▶ **Records supplied**:
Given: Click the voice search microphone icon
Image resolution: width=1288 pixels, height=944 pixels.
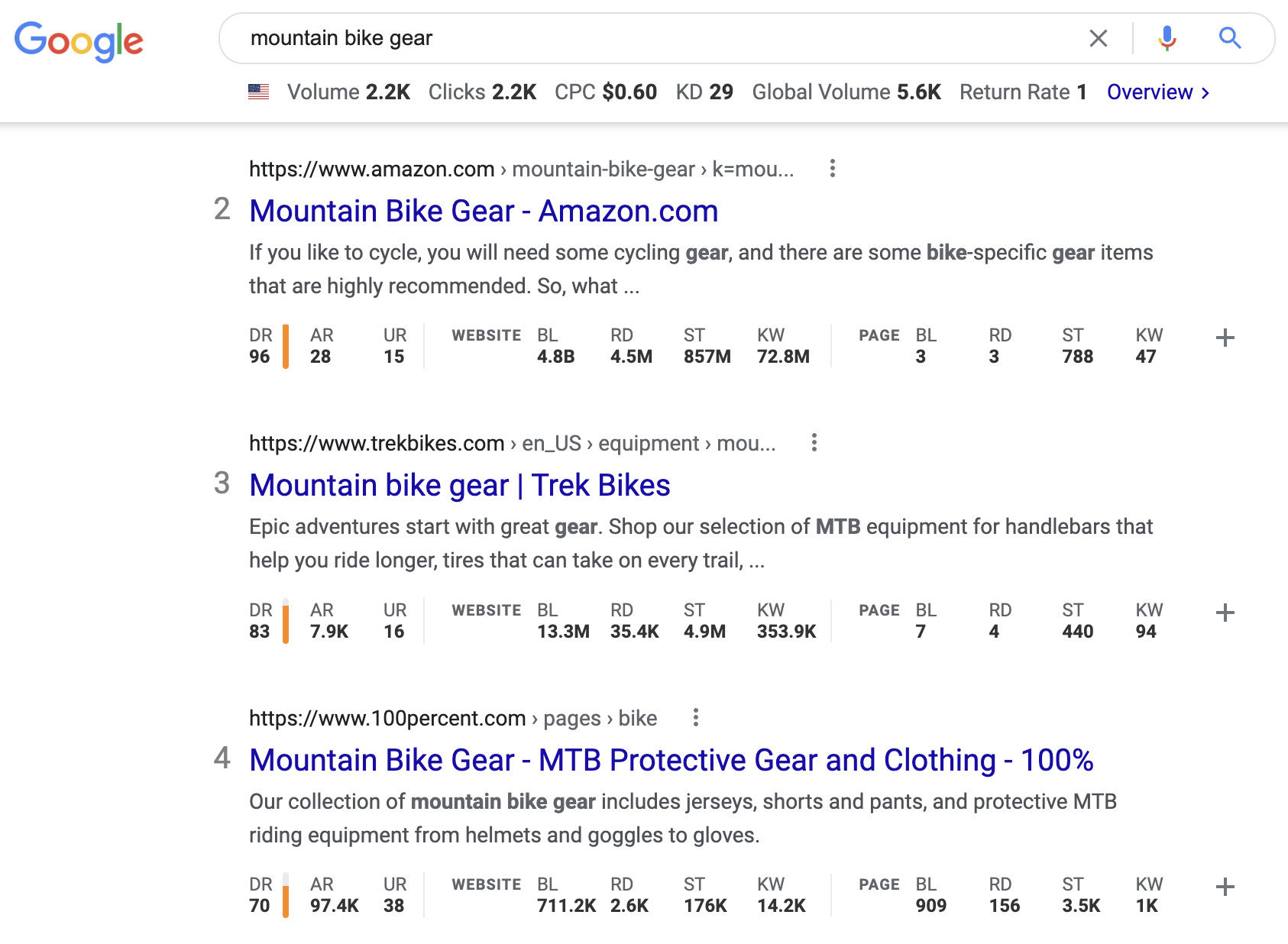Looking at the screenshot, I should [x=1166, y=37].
* * *
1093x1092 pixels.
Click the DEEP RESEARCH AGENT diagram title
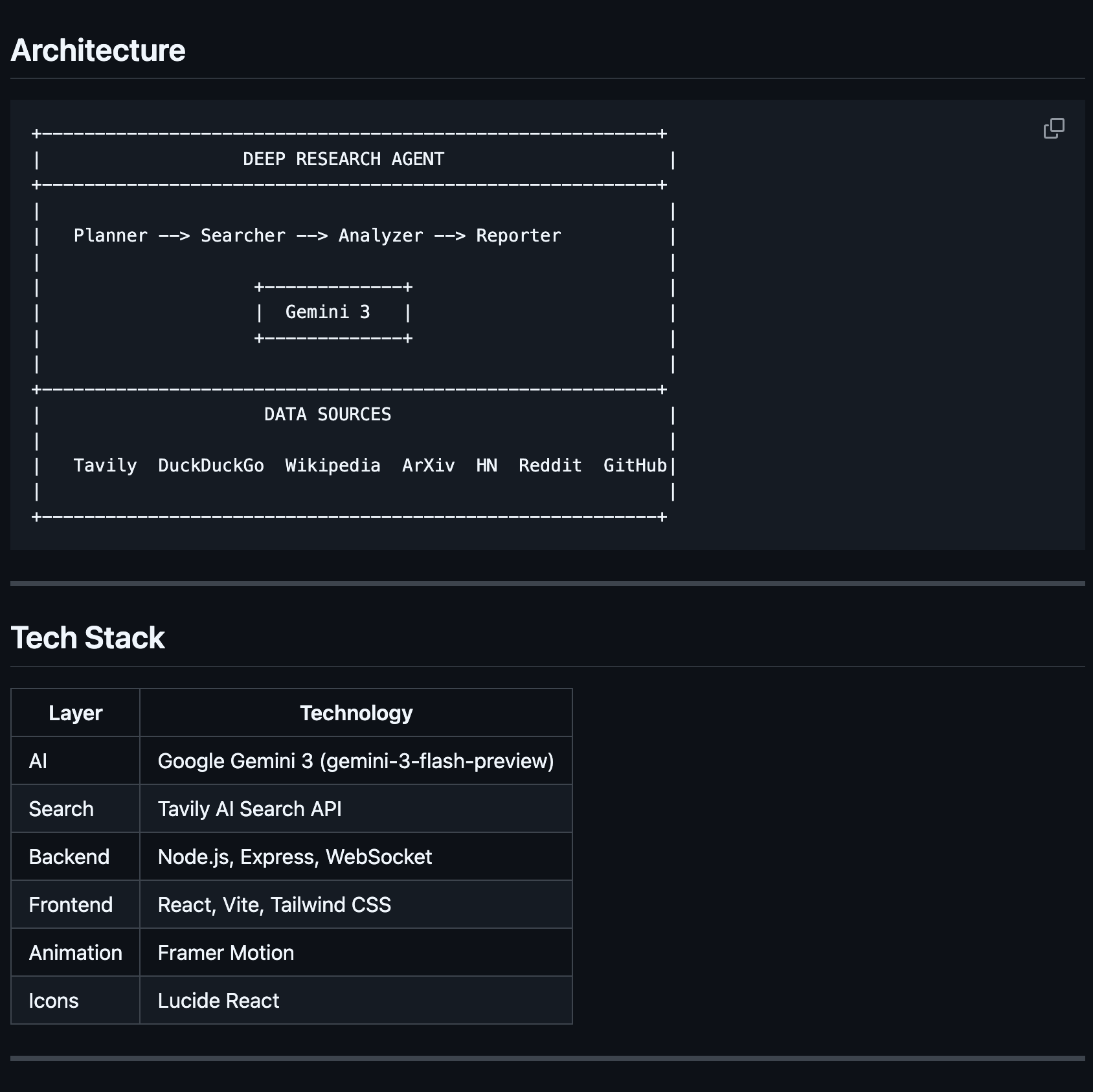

▶ **How to complete this task**:
Copy out every line of the data where the word "Click" occurs.

▶ **Response area**:
Given: Click the voice search microphone icon
Click the DEEP RESEARCH AGENT diagram title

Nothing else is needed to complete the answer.